Saved data entries
= = = = =

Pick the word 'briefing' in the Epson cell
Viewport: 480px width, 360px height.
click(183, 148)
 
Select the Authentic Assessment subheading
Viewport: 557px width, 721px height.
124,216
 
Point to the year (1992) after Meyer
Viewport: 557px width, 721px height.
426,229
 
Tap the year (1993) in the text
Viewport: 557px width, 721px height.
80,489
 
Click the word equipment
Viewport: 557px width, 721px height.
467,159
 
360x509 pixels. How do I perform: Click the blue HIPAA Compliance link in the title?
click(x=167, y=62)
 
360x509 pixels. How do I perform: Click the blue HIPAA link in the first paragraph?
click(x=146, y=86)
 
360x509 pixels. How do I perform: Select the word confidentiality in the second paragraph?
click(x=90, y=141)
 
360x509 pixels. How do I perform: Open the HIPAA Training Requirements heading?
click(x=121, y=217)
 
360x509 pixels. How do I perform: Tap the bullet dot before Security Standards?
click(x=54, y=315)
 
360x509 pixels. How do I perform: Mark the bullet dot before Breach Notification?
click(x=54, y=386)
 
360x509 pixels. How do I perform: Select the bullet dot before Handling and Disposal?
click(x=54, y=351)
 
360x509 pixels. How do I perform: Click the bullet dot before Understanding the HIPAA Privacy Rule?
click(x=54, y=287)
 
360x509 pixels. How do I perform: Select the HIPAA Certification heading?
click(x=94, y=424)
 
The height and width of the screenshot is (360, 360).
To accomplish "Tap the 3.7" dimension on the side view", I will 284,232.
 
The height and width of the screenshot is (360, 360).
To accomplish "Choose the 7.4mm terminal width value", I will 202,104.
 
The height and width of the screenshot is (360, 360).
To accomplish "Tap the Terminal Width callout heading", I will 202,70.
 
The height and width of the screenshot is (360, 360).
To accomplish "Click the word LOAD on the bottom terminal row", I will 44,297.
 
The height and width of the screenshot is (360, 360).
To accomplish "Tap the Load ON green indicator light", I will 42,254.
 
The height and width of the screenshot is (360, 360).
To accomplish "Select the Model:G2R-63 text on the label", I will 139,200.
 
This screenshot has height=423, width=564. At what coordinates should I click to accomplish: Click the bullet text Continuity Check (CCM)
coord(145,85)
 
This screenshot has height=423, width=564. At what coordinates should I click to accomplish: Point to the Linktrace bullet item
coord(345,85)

= = = = =

GOAL OF THE EXERCISE
Find each line in the listing above that contains the word "accomplish" and copy those lines. Case counts.

TASK OUTPUT
To accomplish "Tap the 3.7" dimension on the side view", I will 284,232.
To accomplish "Choose the 7.4mm terminal width value", I will 202,104.
To accomplish "Tap the Terminal Width callout heading", I will 202,70.
To accomplish "Click the word LOAD on the bottom terminal row", I will 44,297.
To accomplish "Tap the Load ON green indicator light", I will 42,254.
To accomplish "Select the Model:G2R-63 text on the label", I will 139,200.
This screenshot has height=423, width=564. At what coordinates should I click to accomplish: Click the bullet text Continuity Check (CCM)
This screenshot has height=423, width=564. At what coordinates should I click to accomplish: Point to the Linktrace bullet item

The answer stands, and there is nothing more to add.